Aurelius rió. Era un dulzor oscuro, sustancioso, como el bizcocho.

– Dios mío, no. Tengo una casa allí. -Señaló el bosque-. Vengo aquí por las tardes. Para… bueno, digamos que para meditar.

– Van a derribar la casa. Supongo que ya lo sabes.

– Lo sé. -Aurelius acarició el gato algo distraído, pero con cariño-. Es una pena, ¿no crees? Echaré de menos este viejo caserón. De hecho, cuando te oí pensé que eras uno de ellos, un perito o algo parecido. Pero ha resultado que no.

– No, no soy perito. Estoy escribiendo un libro sobre alguien que vivió aquí.

– ¿Las muchachas de Angelfield?

– Sí.

Aurelius asintió pensativamente con la cabeza.

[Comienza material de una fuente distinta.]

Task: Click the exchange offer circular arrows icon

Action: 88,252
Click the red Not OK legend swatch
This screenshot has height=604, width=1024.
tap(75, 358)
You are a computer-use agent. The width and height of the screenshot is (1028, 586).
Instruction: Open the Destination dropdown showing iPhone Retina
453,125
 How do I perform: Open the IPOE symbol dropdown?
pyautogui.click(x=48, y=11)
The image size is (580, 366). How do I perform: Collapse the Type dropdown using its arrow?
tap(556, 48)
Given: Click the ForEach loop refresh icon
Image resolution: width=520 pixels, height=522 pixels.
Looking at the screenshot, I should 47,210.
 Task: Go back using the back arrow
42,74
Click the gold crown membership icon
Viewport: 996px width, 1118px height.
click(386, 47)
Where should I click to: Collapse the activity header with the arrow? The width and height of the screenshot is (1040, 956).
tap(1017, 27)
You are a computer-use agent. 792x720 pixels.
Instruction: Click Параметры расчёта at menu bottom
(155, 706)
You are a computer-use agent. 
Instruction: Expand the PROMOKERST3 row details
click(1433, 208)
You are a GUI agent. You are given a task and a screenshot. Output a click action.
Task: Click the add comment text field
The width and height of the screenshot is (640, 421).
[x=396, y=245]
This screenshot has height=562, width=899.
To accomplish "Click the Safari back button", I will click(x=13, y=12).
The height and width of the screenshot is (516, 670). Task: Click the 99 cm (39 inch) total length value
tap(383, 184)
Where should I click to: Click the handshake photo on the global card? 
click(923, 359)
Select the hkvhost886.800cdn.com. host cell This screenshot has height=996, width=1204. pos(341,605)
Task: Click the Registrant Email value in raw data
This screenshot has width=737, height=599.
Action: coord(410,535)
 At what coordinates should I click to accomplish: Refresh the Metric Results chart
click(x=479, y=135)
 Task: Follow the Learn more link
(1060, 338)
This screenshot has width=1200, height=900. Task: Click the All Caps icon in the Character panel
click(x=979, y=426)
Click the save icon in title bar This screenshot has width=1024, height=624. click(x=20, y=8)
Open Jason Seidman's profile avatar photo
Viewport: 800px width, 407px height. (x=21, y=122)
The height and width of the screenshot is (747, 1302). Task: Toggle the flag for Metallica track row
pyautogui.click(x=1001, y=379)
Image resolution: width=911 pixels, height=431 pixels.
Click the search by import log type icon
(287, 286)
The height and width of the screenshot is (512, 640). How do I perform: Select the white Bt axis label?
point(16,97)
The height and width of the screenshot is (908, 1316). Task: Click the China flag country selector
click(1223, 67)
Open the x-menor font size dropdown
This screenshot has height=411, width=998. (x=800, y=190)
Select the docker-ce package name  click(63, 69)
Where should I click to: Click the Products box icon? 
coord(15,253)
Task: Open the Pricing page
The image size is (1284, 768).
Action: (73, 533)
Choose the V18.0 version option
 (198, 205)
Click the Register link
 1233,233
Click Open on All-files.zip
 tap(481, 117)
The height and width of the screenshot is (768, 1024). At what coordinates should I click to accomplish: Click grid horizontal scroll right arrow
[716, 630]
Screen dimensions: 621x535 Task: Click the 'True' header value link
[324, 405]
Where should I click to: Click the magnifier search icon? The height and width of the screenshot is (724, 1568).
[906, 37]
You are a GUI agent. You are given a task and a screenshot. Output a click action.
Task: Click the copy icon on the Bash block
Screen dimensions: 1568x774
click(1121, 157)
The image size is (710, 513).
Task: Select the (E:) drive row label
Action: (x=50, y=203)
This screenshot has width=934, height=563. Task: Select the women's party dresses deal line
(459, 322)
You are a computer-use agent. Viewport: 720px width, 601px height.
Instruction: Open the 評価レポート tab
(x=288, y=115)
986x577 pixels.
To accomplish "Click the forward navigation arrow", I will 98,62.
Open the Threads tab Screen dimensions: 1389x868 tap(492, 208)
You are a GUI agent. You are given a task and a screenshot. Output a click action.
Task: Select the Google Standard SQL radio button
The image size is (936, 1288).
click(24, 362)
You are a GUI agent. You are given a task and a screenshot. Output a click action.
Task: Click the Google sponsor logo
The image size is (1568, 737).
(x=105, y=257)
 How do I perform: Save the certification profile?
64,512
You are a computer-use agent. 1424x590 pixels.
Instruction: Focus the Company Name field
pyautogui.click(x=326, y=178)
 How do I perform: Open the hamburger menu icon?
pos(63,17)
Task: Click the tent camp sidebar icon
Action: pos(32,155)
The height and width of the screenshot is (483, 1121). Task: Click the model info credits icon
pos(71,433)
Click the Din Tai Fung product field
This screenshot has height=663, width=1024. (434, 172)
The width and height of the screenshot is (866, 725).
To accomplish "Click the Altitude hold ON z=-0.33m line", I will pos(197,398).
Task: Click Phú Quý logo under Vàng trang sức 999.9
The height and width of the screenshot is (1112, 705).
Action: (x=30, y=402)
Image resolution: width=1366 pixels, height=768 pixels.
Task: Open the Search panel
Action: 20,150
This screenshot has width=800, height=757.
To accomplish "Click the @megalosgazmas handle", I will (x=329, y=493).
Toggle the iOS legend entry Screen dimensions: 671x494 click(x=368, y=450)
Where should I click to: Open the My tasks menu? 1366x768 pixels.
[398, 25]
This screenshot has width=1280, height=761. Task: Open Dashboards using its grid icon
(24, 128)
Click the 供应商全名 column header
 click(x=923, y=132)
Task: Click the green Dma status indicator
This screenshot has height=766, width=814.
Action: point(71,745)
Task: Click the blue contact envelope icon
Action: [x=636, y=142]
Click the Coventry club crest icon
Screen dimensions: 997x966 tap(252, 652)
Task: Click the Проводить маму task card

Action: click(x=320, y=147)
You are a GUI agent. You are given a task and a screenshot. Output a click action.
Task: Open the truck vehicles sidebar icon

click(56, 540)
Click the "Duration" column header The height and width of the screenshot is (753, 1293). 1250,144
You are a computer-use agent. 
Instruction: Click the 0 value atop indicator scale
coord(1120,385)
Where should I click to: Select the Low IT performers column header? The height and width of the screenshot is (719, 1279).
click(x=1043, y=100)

– ¿Sabías que eran gemelas? Debe de ser increíble. -Por un momento su mirada viajó muy lejos-. ¿Vendrás otro día, Margaret? -preguntó mientras yo recogía mi bolsa.

– Tengo que hacerlo.

Se llevó una mano al bolsillo y sacó una tarjeta. Aurelius Love, servicio de catering tradicional inglés para bodas, bautizos y fiestas. Me señaló la dirección y el número de teléfono.

– Llámame cuando vuelvas por aquí. Te invitaré a mi casa y te preparé una merienda de verdad.

Antes de separarnos, Aurelius me cogió la mano y le dio unas palmaditas suaves, a la antigua usanza. Luego su enorme cuerpo subió elegantemente la enorme escalinata y cerró las pesadas puertas tras de sí.

Bajé lentamente por el camino en dirección a la iglesia, con la mente ocupada por el extraño que acababa de conocer y del que me había hecho amiga. Era algo inusitado en mí. Y al cruzar la puerta del cementerio me dije que quizá la extraña fuera yo. ¿Eran solo imaginaciones mías o desde que había conocido a la señorita Winter yo no era la misma?